** START Data to process **

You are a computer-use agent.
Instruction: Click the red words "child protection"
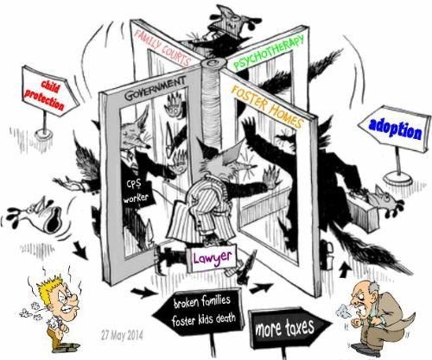click(45, 95)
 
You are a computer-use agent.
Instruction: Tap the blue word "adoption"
click(395, 129)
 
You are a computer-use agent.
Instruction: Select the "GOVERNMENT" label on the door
click(155, 88)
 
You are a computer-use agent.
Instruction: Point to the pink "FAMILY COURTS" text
click(162, 47)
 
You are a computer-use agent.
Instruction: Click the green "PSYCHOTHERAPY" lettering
click(268, 53)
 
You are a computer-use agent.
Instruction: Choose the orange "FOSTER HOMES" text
click(267, 106)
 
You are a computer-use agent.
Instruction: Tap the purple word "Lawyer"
click(213, 257)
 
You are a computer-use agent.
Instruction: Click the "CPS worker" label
click(136, 191)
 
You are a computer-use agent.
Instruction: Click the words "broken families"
click(202, 302)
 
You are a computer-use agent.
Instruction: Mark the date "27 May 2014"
click(122, 336)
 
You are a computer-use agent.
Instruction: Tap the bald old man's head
click(364, 294)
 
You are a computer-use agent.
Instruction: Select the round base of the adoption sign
click(397, 180)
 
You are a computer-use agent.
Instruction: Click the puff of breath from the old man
click(343, 310)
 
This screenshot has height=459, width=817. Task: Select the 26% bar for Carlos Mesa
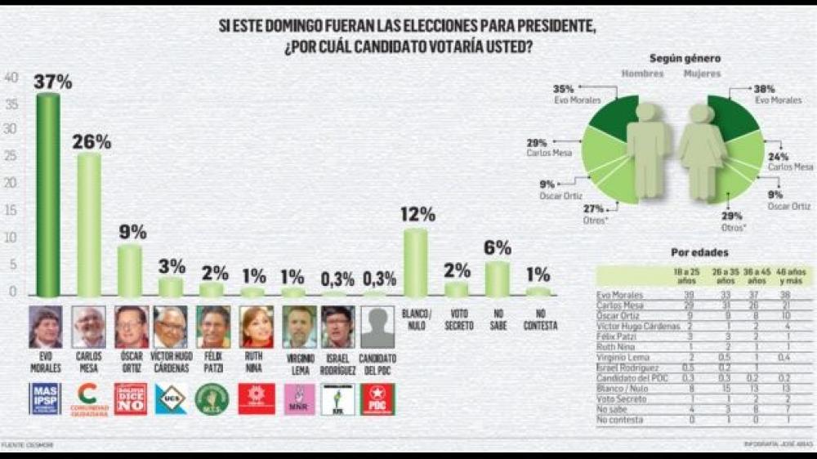(x=89, y=225)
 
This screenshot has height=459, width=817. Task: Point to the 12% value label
(x=417, y=215)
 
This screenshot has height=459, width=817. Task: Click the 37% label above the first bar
(x=53, y=82)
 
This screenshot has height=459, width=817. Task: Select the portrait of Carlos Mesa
(x=89, y=327)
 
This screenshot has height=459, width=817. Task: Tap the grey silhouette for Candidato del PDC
(x=377, y=327)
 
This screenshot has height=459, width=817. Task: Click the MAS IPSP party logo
(x=46, y=399)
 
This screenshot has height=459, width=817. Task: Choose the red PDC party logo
(x=377, y=399)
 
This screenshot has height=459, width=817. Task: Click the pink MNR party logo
(x=298, y=399)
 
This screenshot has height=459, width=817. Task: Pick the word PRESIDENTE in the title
(x=546, y=26)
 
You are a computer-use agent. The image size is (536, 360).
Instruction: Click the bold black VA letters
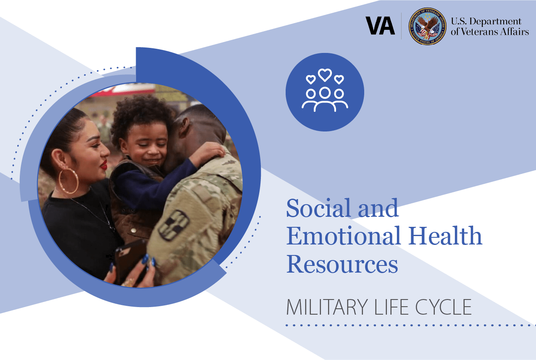[x=380, y=26]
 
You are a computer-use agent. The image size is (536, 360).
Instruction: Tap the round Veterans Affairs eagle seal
[x=427, y=26]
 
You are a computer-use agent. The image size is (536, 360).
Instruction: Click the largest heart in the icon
[x=325, y=75]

** END Data to process **

**Written request:** Pull out each line of the listing above that contains the string "round", matching uppercase and lowercase exactly.

**Response to this exercise:**
Instruction: Select the round base of the adoption sign
Instruction: Tap the round Veterans Affairs eagle seal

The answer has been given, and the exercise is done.